## PROVIDED TEXT
Walter Anthony Huston (born April 16, 1950) is an American actor, writer, and assistant director.

Biography
He was born in Los Angeles County, California, the son of director John Huston and his fourth wife Enrica Soma. 

His siblings include Anjelica, Allegra and Danny Huston.   

Unlike other members of his family, who went into acting, Huston specialized in writing screenplays. He is known for his work on The Hellcats (1968) and The Dead (1987). He later became an attorney and assistant director.

On 18 November 1978, he married Lady Margot Cholmondeley, the daughter of The 6th Marquess of Cholmondeley, with whom he had three children: Mathew (born 1979), Laura Sybil (born 1981), and actor Jack Huston (born 1982). Huston and Lady Margot later divorced.

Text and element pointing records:
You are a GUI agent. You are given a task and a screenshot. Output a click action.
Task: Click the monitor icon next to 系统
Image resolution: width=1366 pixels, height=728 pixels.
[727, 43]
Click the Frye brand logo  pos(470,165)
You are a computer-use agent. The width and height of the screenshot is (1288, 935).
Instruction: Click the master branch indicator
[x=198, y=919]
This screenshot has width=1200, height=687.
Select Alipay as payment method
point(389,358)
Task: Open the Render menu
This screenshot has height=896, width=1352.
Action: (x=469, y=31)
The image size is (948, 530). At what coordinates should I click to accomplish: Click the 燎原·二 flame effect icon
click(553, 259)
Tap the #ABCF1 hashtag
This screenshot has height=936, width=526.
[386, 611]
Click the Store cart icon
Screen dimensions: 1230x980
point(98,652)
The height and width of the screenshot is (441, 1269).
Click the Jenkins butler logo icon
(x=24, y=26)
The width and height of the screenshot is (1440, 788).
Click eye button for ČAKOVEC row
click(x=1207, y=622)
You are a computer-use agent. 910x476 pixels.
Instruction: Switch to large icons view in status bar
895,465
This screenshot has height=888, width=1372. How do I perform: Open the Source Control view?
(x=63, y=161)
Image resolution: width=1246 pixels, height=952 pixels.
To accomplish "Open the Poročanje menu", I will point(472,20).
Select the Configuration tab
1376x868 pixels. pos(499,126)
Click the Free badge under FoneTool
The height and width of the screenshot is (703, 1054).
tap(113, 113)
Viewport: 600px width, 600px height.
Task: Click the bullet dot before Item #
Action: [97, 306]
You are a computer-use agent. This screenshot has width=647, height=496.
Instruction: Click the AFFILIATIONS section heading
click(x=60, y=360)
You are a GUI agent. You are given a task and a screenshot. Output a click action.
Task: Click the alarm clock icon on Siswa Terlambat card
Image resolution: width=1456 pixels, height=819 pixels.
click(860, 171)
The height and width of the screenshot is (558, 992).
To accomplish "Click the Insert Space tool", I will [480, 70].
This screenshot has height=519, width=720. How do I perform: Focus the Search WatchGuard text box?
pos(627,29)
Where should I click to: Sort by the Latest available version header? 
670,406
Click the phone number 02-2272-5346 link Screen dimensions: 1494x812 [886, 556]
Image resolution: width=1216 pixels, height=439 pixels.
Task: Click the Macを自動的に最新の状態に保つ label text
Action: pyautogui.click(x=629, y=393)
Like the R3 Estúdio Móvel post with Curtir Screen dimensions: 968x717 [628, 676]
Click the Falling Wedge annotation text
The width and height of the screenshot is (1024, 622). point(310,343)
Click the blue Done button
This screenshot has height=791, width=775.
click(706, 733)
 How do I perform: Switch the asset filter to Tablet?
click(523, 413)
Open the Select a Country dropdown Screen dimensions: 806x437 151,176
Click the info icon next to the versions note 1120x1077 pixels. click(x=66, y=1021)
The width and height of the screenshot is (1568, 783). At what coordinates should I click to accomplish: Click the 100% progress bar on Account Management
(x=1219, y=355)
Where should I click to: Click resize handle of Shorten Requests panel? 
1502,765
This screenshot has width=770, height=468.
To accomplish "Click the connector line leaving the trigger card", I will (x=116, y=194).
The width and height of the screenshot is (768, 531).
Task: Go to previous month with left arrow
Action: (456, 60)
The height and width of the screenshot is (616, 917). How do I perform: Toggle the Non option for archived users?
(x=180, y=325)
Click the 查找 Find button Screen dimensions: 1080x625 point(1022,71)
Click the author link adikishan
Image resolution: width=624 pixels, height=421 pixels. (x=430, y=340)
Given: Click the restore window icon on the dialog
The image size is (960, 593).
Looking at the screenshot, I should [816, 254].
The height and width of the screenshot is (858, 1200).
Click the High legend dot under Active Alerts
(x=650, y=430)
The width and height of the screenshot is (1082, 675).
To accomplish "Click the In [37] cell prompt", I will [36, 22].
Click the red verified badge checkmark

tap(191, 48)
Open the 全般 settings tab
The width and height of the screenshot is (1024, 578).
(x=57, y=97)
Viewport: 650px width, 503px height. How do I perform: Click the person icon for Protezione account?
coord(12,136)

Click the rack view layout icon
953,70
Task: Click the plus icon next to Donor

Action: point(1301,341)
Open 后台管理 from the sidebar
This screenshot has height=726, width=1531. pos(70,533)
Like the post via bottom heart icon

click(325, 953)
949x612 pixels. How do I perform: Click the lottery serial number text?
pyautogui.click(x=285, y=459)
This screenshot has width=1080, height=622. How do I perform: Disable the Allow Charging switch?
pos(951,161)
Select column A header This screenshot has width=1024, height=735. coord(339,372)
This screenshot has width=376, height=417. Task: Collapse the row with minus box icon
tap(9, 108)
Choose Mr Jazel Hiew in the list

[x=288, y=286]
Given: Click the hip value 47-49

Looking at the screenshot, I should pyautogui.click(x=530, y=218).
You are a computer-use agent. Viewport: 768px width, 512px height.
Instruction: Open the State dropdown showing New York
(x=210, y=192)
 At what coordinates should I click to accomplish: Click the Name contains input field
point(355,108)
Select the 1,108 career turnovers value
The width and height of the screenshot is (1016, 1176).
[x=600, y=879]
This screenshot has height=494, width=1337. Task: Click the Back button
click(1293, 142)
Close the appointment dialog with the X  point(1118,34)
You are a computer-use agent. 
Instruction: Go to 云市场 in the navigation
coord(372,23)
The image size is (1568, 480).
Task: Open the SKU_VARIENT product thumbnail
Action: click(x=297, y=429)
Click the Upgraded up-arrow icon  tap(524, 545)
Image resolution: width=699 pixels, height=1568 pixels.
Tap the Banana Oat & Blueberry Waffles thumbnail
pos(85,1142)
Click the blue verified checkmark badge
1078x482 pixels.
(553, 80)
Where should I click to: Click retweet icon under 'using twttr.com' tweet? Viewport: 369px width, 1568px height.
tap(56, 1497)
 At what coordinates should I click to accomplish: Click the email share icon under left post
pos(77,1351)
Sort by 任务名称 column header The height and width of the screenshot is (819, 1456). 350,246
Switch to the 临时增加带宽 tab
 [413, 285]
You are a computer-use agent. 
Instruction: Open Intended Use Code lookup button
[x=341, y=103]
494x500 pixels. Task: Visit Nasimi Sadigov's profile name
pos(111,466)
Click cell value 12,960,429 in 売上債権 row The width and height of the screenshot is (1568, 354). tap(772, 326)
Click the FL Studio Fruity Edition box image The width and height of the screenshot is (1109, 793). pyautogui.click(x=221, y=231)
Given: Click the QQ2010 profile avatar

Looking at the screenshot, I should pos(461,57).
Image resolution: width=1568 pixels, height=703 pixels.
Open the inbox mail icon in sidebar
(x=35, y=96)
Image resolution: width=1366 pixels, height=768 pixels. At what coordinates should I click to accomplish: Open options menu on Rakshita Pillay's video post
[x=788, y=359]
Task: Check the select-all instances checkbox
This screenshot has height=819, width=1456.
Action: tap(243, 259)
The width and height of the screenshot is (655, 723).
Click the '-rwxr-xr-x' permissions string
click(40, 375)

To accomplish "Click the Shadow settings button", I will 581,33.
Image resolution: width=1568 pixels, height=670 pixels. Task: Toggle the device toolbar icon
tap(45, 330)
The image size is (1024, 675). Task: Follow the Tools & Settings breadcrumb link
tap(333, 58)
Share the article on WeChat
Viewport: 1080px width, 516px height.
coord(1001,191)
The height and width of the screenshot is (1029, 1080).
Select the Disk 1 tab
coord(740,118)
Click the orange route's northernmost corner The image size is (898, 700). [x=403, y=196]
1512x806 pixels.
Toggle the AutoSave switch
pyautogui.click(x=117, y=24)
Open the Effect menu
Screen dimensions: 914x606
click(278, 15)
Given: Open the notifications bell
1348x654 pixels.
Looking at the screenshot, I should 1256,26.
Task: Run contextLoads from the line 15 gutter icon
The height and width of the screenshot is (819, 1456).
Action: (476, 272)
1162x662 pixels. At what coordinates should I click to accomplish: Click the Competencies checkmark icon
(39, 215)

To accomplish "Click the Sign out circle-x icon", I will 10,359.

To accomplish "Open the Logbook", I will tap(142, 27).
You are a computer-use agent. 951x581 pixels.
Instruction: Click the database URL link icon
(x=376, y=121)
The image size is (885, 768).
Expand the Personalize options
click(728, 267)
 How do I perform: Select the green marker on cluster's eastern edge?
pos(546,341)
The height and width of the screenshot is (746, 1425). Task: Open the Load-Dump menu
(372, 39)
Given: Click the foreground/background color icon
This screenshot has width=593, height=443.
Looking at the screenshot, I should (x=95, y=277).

## CHALLENGES
1: According to the Walter Anthony Huston biography, on what date did he marry Lady Margot Cholmondeley?
2: Carry on writing the Walter Anthony Huston biography, starting after its final sentence.
This listing was taken from a separate source.

## OUTPUTS FOR THE TASKS
1: 18 November 1978

2:
Accolades

Filmography
The List of Adrian Messenger (1963) (Derek Bruttenholm) (as Walter Anthony Huston)
The Eye Creatures (1967) (Culver's sergeant) (as Tony Houston)
Zontar, the Thing from Venus (1967) (Keith Ritchie) (as Anthony Houston)
Sam (as Anthony Houston)
Curse of the Swamp Creature (1968) (Tom) (as Tony Houston)
Mars Needs Women (1968) (Martian fellow #3) (as Anthony Houston)
Comanche Crossing (1968)
Apple's Way (1974) (man/man at perfume counter)
The Runaways (1975) (marine driver)
The Dead (1987) (screenwriter; nominated for an Academy Award)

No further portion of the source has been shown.